選択テキスト:
....................

第一回目は、2011年11月よりシンガポールに家族で移住したSatisfaction Guaranteedの佐藤俊介さん(33歳)。
シンガポール進出の経緯
日本企業のFacebookページとして、(Facebook Japanを除き)最も多くのファンがいることで知られるSatisfaction Guaranteed(以下SG)。だがこれは、誤りである。同ブランドは昨年シンガポールに本籍を置くSATISFACTION GUARANTEED PTE LTD(代表は佐藤氏)の所有となり、シンガポール企業が運営する事業である。
構図としては、シンガポールに設立した法人SATISFACTION GUARANTEED PTE LTDに伊藤忠テクノロジーベンチャーが出資(2011年11月)。その資金を元にSATISFACTION GUARANTEED PTE LTDが、それまでファッションブランドとしてのSGを保有していたエスワンオー社から買い取った形になる。一見複雑に見える組み換えや投資を受けた理由は、SGがFacebookをきっかけにアジアで伸び、この成長性を維持するにはこのままエスワンオー単独では支え切れないほどの事業体になってきたためである。
もはや国内・海外を分けて考える我々の視野から飛び出してしまったSG。佐藤さんの話をまとめると、シンガポールに本格進出した理由は3つある。
- 人材
アジアでビジネスを展開するにあたり、グローバル戦略を取りながらアジアマーケティングを進められる人材は、日本では採用出来ない。シンガポールはアジア地域の採用活動におけるハブ。マーケティング担当の採用活動は既に手がけており、またFacebookページでリクルーティングページを用意したところ、アジア中から毎日のように応募が来ているそうだ。 - 地理的要因。
アジアと言う時、同社はインドまでを射程に入れている(2012年3月にはインドでファッションショーを開催予定)。そうなった際、このエリアの中心であるシンガポールには、他のアジアの都市に比べ位置的な優位点がある。 - 商圏エリア
Facebookページの運用の実績から、ファンのいるところへ出向いた。
Facebookページからリアルへ繋ぐ
2012年2月1日、Facebookページのファン数(Like!の数)が節目となる100万人を超えた。その多くはアジアの人である。一方、現在SGの商品を実店舗で購入出来る場所は日本(オンラインショップはある)のみ。つまり、今のところファンの多くはSGを購入しているわけではない。ここからリアルにどう結びつけるのか。Facebookの運用には絶対的な自信を持つ佐藤さんが、この100万人集まったファンの意味・活かし方について説明してくれた。

....................

演習の課題:
a) 選択テキストにある「2012年2月1日、Facebookページのファン数(Like!の数)が節目となる100万人を超えた。」という一文を英語に翻訳してください。
b) 選択テキストに基づいて、次の問いに答えてください。
(i) 伊藤忠テクノロジーベンチャーがSATISFACTION GUARANTEED PTE LTDに出資したのはいつですか。
(ii) インドでのファッションショーは何年何月に開催予定ですか。
(iii) 現在SGの商品を実店舗で購入できるのはどこですか。
c) 選択テキストでは、SGがシンガポールに本格進出した理由を挙げています。その理由をすべて列挙してください。

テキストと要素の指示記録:

....................

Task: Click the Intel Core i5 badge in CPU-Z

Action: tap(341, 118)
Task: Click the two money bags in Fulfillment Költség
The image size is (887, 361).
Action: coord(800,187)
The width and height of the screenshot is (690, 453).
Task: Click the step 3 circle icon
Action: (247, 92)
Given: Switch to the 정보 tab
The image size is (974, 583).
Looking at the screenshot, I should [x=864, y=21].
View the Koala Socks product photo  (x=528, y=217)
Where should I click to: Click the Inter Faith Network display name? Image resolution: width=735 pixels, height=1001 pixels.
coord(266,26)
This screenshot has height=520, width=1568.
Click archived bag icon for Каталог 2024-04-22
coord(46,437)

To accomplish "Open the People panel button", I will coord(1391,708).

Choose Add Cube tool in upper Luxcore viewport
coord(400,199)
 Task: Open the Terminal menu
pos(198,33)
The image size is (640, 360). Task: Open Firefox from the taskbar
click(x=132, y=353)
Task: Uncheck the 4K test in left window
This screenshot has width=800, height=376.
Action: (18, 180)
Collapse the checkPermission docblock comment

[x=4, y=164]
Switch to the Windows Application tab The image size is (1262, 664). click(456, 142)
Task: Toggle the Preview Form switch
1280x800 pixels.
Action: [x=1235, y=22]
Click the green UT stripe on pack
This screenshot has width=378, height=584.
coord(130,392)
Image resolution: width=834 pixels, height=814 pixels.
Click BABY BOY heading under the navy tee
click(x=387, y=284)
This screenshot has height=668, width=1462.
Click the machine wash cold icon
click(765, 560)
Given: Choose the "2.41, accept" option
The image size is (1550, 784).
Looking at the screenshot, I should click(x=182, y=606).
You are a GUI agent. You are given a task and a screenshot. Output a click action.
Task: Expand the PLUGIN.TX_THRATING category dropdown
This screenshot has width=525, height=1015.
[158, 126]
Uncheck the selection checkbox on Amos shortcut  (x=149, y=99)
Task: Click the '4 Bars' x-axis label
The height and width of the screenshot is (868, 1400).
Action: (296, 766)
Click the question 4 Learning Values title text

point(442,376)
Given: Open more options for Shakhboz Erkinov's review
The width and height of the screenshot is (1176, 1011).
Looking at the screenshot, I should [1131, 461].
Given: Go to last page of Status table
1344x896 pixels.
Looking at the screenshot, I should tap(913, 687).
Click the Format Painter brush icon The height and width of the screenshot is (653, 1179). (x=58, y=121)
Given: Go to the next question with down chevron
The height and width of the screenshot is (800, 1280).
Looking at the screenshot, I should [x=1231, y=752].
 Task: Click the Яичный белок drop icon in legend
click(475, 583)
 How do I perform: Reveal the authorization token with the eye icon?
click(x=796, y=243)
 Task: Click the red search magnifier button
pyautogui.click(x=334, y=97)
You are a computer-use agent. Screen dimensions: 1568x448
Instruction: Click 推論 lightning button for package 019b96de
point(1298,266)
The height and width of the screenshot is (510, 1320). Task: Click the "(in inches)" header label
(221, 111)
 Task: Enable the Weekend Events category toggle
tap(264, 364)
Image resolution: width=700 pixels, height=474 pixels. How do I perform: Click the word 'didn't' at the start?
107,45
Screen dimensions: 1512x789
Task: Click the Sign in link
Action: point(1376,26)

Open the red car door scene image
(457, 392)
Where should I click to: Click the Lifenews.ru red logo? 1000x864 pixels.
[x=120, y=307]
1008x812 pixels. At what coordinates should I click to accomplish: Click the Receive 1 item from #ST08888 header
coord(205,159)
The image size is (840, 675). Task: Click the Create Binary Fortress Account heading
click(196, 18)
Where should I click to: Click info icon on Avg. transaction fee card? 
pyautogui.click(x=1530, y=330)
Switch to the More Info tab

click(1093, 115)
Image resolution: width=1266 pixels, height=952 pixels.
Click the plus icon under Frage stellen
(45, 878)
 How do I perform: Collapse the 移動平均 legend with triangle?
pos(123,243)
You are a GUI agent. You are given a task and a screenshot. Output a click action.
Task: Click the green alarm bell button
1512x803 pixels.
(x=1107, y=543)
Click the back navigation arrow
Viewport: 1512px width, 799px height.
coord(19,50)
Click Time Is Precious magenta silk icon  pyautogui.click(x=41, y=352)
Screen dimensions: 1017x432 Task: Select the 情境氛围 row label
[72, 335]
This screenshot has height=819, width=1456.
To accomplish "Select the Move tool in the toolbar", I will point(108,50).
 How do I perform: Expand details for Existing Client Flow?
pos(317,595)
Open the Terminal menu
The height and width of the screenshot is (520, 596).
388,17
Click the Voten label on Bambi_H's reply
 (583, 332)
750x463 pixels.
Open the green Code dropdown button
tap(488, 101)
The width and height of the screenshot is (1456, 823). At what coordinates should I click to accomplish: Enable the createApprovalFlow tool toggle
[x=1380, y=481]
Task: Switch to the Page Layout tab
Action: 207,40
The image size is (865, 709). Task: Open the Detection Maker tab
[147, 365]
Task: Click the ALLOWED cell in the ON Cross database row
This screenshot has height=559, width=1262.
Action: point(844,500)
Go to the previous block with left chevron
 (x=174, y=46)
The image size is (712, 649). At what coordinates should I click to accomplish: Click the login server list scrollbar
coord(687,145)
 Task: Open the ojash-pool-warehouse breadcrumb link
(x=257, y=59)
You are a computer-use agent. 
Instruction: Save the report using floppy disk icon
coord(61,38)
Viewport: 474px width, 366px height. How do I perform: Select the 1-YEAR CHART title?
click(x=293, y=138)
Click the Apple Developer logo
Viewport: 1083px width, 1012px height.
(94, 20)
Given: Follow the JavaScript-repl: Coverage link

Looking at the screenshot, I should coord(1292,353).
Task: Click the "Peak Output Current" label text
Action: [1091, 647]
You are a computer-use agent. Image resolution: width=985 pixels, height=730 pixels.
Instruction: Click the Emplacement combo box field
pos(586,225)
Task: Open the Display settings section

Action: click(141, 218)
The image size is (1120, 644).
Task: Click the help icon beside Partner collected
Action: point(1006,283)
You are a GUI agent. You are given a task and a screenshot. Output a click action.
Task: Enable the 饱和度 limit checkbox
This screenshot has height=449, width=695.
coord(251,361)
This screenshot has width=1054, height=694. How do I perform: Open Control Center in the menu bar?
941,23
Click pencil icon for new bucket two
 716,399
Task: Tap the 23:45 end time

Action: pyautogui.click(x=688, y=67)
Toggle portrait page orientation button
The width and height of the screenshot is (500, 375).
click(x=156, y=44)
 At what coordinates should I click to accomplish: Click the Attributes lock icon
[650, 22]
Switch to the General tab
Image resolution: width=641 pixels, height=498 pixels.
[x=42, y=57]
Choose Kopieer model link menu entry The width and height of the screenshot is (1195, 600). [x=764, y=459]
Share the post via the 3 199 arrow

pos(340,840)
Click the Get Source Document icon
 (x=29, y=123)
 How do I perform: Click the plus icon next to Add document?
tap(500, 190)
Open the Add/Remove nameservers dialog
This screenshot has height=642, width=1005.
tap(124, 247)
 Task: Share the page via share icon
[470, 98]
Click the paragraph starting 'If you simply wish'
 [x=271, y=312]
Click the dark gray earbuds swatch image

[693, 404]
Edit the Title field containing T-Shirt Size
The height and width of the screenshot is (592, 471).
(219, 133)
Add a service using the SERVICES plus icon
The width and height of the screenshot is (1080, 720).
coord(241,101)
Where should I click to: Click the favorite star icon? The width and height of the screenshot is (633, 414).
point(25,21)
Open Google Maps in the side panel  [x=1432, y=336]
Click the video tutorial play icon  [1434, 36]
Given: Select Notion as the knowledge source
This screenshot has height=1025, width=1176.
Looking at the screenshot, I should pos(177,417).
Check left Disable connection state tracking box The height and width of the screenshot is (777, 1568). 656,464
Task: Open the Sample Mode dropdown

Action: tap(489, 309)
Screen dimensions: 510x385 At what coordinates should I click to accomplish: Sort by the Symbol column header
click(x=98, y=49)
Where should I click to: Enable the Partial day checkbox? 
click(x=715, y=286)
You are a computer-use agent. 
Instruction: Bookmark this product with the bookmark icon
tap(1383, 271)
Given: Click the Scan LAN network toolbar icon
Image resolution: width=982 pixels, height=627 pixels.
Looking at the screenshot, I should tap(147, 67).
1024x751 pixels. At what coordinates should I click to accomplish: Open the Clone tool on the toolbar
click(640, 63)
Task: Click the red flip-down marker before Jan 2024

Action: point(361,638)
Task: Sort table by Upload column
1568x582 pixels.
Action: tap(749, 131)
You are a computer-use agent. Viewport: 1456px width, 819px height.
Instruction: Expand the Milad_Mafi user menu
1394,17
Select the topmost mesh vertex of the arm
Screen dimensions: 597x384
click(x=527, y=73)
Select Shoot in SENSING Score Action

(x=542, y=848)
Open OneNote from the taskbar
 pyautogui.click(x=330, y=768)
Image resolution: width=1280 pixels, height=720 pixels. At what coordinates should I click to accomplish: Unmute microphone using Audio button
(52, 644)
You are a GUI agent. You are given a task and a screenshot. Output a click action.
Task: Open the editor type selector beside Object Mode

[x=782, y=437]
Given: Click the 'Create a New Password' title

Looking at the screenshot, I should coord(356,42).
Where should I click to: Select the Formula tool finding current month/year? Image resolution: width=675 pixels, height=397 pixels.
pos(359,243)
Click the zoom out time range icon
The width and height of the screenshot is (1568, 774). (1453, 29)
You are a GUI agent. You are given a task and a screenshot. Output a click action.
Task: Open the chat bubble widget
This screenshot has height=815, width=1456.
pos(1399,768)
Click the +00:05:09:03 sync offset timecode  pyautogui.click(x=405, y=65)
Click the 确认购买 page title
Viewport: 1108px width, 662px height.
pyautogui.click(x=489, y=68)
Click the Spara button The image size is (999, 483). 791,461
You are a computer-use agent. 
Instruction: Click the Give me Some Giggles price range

....................

最終結果:
a) On February 1, 2012, the number of fans of the Facebook page (the number of Likes) passed the milestone of one million.

b)
(i) 2011年11月
(ii) 2012年3月
(iii) 日本

c)
人材
地理的要因
商圏エリア